##### DATA FOR ANALYSIS

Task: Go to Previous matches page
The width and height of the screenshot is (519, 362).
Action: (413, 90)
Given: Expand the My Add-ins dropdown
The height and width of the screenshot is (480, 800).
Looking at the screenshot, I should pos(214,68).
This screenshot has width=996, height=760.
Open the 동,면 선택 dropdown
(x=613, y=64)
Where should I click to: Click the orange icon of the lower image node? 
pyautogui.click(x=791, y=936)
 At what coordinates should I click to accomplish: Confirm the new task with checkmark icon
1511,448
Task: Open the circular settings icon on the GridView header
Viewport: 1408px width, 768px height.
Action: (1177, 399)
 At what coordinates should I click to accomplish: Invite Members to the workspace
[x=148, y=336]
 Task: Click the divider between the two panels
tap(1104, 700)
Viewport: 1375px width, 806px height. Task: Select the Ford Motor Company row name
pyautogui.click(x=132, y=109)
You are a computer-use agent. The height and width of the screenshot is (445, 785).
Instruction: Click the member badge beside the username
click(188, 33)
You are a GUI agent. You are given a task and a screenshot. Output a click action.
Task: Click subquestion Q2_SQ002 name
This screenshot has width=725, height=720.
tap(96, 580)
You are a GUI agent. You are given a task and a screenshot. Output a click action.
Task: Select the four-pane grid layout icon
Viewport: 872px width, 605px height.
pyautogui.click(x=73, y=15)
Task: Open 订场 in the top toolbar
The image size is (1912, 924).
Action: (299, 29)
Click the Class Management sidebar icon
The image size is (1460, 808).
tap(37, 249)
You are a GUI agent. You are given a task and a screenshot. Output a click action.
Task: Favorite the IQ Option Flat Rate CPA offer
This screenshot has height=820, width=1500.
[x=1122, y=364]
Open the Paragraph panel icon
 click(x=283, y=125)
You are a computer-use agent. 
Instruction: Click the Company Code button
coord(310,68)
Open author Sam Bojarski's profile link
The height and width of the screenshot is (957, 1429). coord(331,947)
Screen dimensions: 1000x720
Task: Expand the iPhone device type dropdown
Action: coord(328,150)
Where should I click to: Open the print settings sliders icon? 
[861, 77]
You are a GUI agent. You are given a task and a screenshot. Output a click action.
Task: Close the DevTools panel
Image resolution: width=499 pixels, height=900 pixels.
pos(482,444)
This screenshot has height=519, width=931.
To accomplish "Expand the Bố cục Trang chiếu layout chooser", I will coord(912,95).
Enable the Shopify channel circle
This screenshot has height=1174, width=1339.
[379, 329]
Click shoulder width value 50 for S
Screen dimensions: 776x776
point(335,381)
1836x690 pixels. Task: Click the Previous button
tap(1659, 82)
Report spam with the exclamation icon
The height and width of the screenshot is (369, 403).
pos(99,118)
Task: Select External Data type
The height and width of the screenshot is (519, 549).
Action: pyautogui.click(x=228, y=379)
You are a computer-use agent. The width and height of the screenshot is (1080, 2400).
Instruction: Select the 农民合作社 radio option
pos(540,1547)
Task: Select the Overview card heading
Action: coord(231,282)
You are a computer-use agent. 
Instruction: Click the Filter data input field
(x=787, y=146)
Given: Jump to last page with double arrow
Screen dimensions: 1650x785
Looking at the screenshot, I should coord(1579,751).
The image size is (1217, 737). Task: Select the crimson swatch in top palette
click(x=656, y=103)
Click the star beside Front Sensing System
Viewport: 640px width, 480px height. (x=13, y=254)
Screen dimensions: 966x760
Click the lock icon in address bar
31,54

##########

* **ACTIVITY**: Filter the entries above down to the lines that hold the word "computer", and copy those lines.

* **COMPLETED TASK**:
You are a computer-use agent. The height and width of the screenshot is (445, 785).
You are a computer-use agent. 
You are a computer-use agent. The width and height of the screenshot is (1080, 2400).
You are a computer-use agent. 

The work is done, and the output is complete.